Los avalúos enredados del Ministerio de Transporte

Han sido muchas las cartas que han enviado lectores que descubrieron errores e incoherencias en las tablas de avalúos que generó el Ministerio de Transporte. Algunas de las más frecuentes.

Redacción Motor

05:00 a.m. 29 de agosto del 2008

La capacidad y el tipo del motor, la clase de transmisión y los diferentes niveles de equipamiento con los que viene cada automóvil determinan el precio con el que entra a competir en el mercado automotor.

Esta es una premisa que tiene clara la industria, los comercializadores y los compradores finales, pero que parece no aplicar en algunos casos para los expertos del Ministerio de Transporte encargados de realizar las tablas de avalúos de vehículos para el pago del impuesto.

Y aunque han sido muchas las propuestas de cambiar el sistema bajo el cual se calcula el valor que debe pagar por este monto cada propietario de un carro, esta cartera basa casi todos sus cálculos en una relación directamente proporcional entre el avalúo y el aumento de cilindrada o de equipamiento.

Sin embargo, una mirada minuciosa a las tablas, línea por línea y año por año, no muestra de qué forma o con cuál proporción se determinan los precios. Tomamos atenta nota de esta situación gracias a que muchos de nuestros lectores se han dado a la tarea de ir a la caza de las incoherencias y errores más frecuentes que se encuentran arropados dentro de dichos listados.

Varios ejemplos
Una de las marcas con mayores problemas por este tipo de errores es Volkswagen. Así le sucedió a Iván Díaz, que encontró que un Escarabajo de 1971 con un motor de 1.300 c.c. tiene un avalúo mayor al de uno con motor 1.600 c.c., cuando en la mayoría de ejemplos similares de estas tablas ocurre lo contrario.

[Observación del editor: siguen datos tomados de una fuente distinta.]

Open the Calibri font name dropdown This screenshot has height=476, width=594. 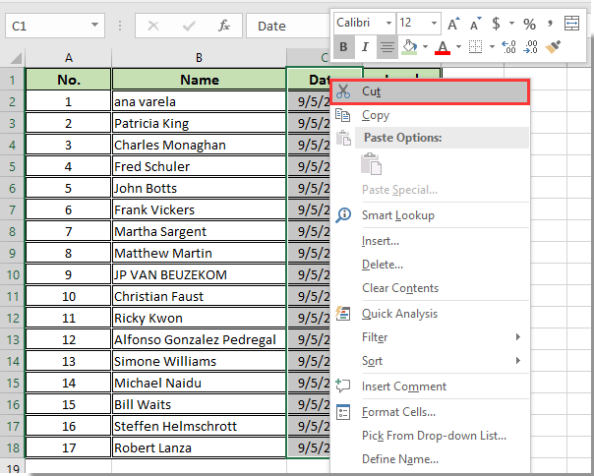(x=389, y=23)
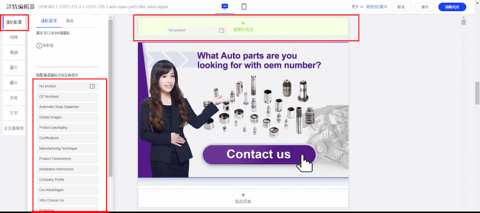The image size is (480, 213).
Task: Select the 導航管理 tab
Action: click(49, 21)
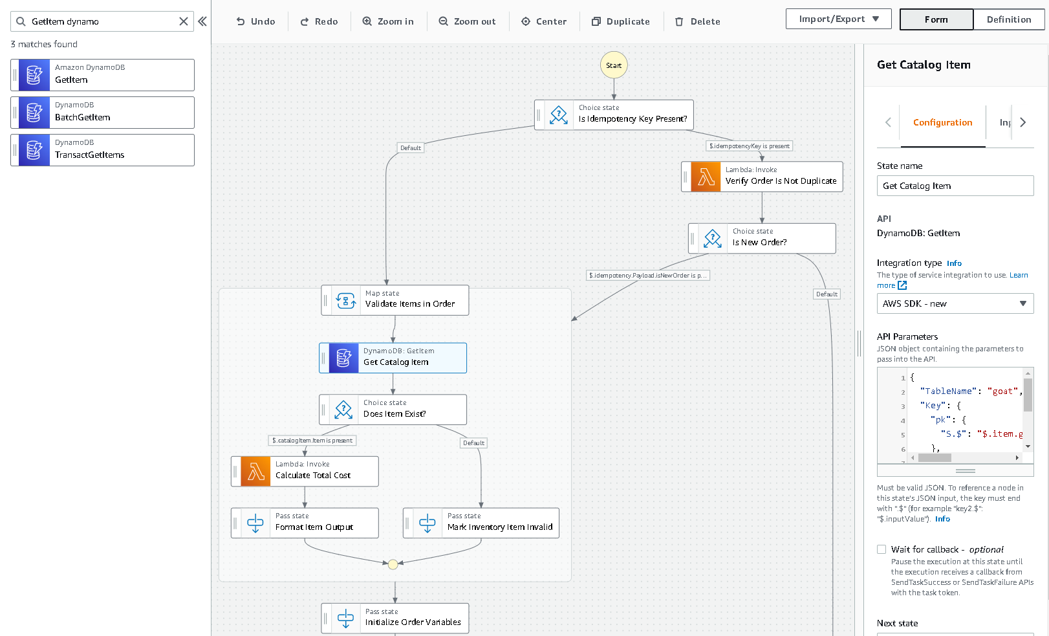This screenshot has height=636, width=1049.
Task: Center the workflow canvas
Action: coord(544,21)

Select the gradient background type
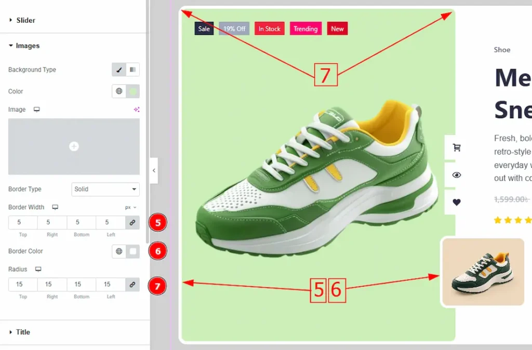(x=133, y=70)
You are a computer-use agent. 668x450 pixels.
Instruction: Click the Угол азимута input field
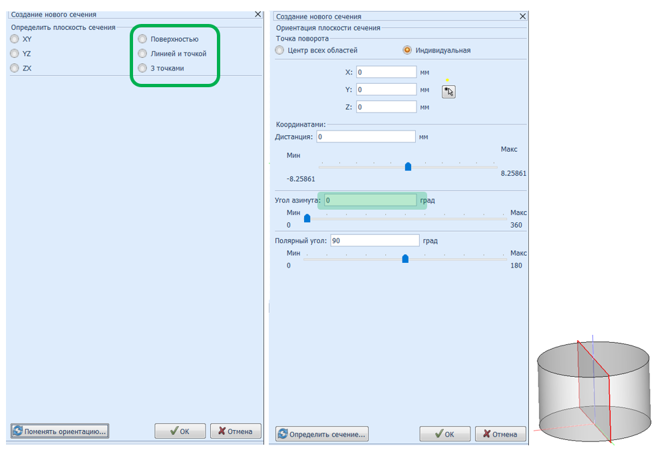coord(370,200)
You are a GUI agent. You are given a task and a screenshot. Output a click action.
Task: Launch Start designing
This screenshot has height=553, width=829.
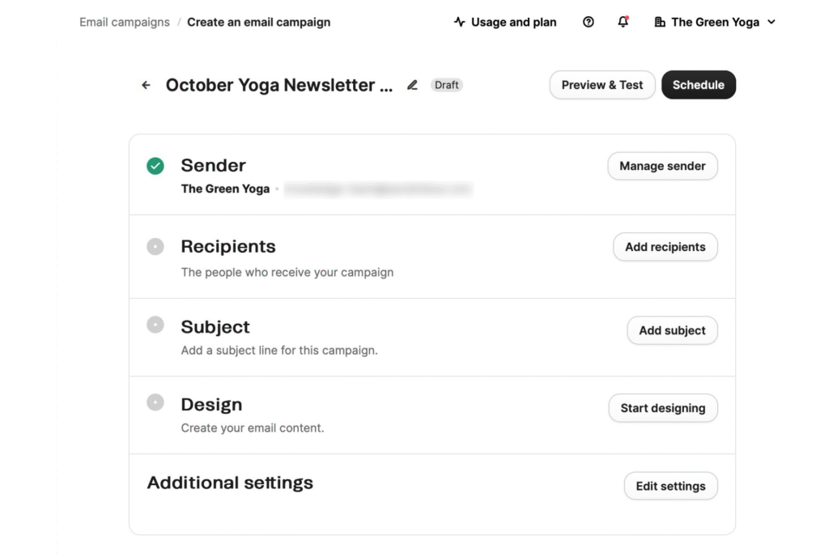coord(662,408)
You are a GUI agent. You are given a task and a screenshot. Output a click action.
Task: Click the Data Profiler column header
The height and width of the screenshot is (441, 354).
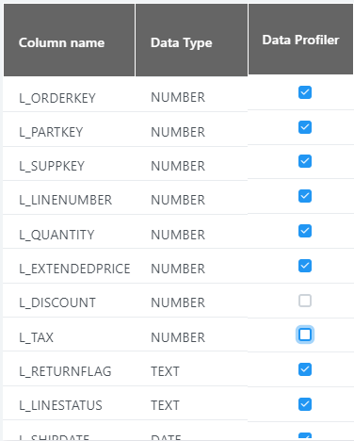[300, 39]
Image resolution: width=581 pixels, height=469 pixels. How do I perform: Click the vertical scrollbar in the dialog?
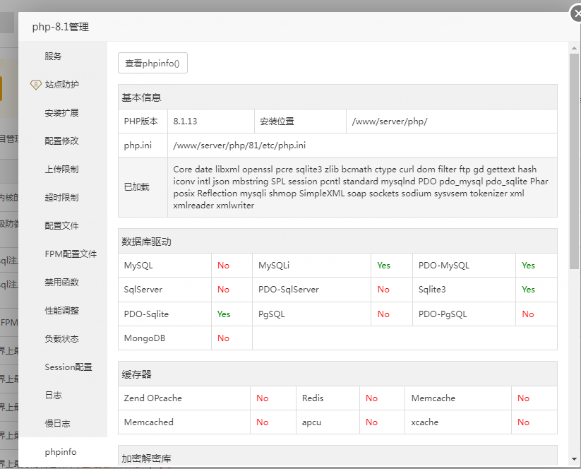(574, 162)
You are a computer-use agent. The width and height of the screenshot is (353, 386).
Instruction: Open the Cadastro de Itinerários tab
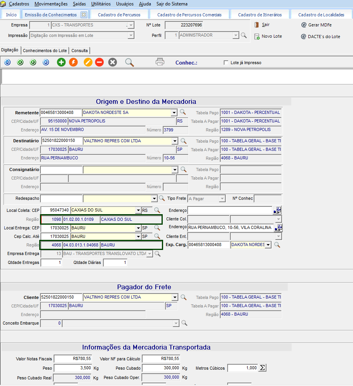(x=259, y=15)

El caso se agrava para este usuario, quien siempre se confió del formulario preimpreso y pagó el valor que en este venía estipulado.
Un caso similar le sucedió a Ernesto González que encontró que a pesar de que del Hyundai Accent GL mecánico existen dos versiones, una de 1.300 c.c y otra de 1.500 c.c.; ambas tienen el mismo precio en su avalúo.

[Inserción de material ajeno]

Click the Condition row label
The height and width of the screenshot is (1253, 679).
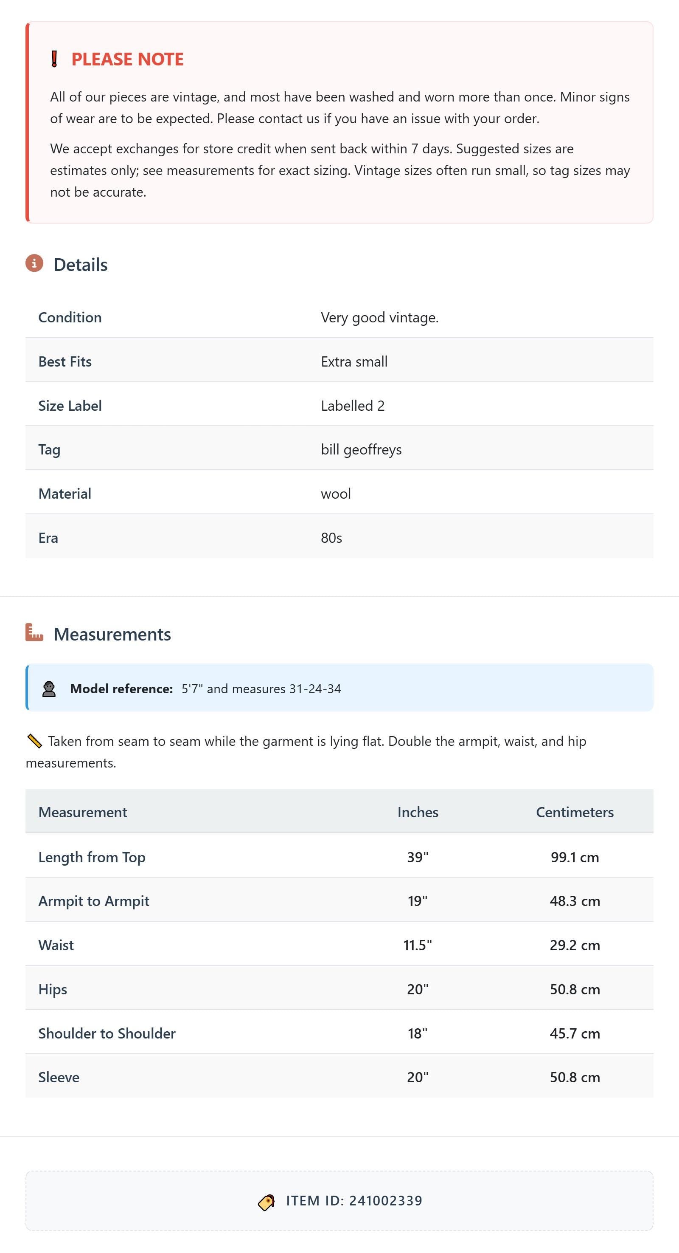pyautogui.click(x=70, y=317)
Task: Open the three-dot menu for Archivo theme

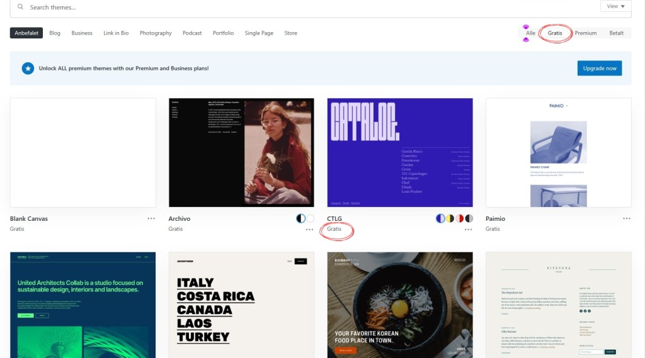Action: click(309, 230)
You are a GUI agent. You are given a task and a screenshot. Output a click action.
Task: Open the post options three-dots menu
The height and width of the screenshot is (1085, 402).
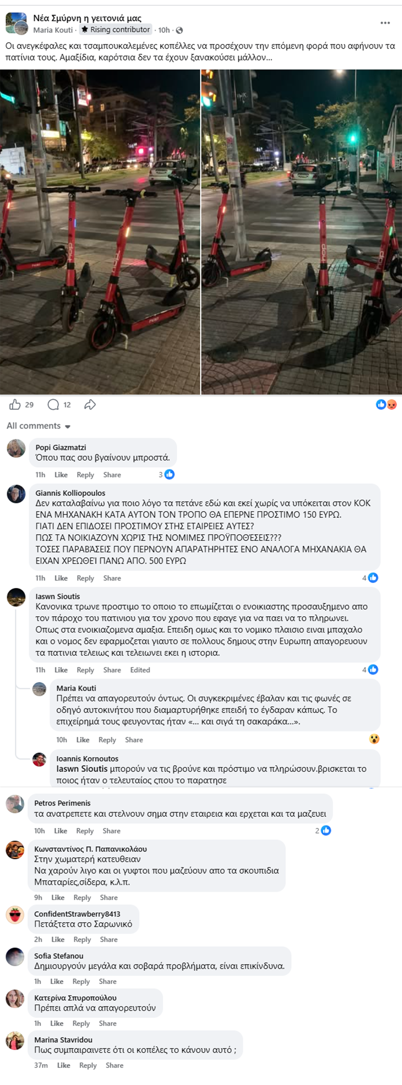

Otro lector fue un poco más allá y encontró que el Honda Civic mecánico de 1.600 c.c. es más caro que la versión automática hasta 1998; de allí en adelante, sin un patrón normal, el avalúo da un salto de varios millones hasta que la versión sin pedal izquierdo queda por encima del mecánico, como debe ser en todo momento.

Pedro Ortíz, por ejemplo, encontró que su Chevrolet Cavalier LS 2.2 mecánico tiene el mismo valor que el modelo automático. Y ¿señala Ortiz- esta situación se repite en el caso del Monza Classic mecánico y automático. 

También los Nissan
Pero en este error no solo están los Chevrolet. El caso también se repite, como nos lo hace ver Augusto Rodríguez, para el caso de los Nissan Sentra B14 GXE.

Aún más dramático, por ejemplo el Sentra B14 Automático con cilindrada 2.000 c.c., que a pesar de su caja de velocidades y de tener mayor cilindrada, en las tablas siempre tiene un avalúo mayor que el del Sentra B14 mecánico con motor de 1.600 c.c.

Otro usuario nos hizo la siguiente observación: ¿Para el BMW 318i inexplicablemente aparecen tres cilindradas, cuando los dos últimos números del nombre de la línea se refieren a la capacidad del motor, en este caso 1.8. Pero no solo está esto, además de aparecer con cilindradas de 1.8, 2.0 y 2.6 litros, resulta curioso que la más costosa en la tabla sea la que pertenece al motor de 2.000 c.c¿.

Para no extendernos más en ejemplos, basta decir que son varios los casos en los que aparecen dos valores distintos para una misma línea solo porque una de ellas no cuenta con la información de la cilindrada o, como en el caso del Corsa Active, que existen dos referencias en la tabla, una simplemente Corsa Active y otra Corsa Active 3P, y entre las dos hay una diferencia de un 50 por ciento sobre el avalúo para el mismo carro.

Al observar estas inconsistencias se debería plantear en el mediano plazo la continuidad del sistema de cobro de impuesto vehicular ya que siempre hemos defendido la teoría de que el impuesto se debería cobrar de otra forma, como un valor que se descuenta cada vez que se tanquea y no sobre el tipo de caja mecánica o cilindrada, ya que el uso para un auto cuando rueda en las calles, que es el fundamento de este impuesto, es igual así se tenga más o menos cilindrada o diferente caja. Las calles se usan igual y además el propietario ya ha pagado el costo de estas diferencias en la factura de compra.

Lo ideal es que estos testimonios sirvan para que se corrijan los errores y el próximo año las tablas de avalúos queden como debe ser.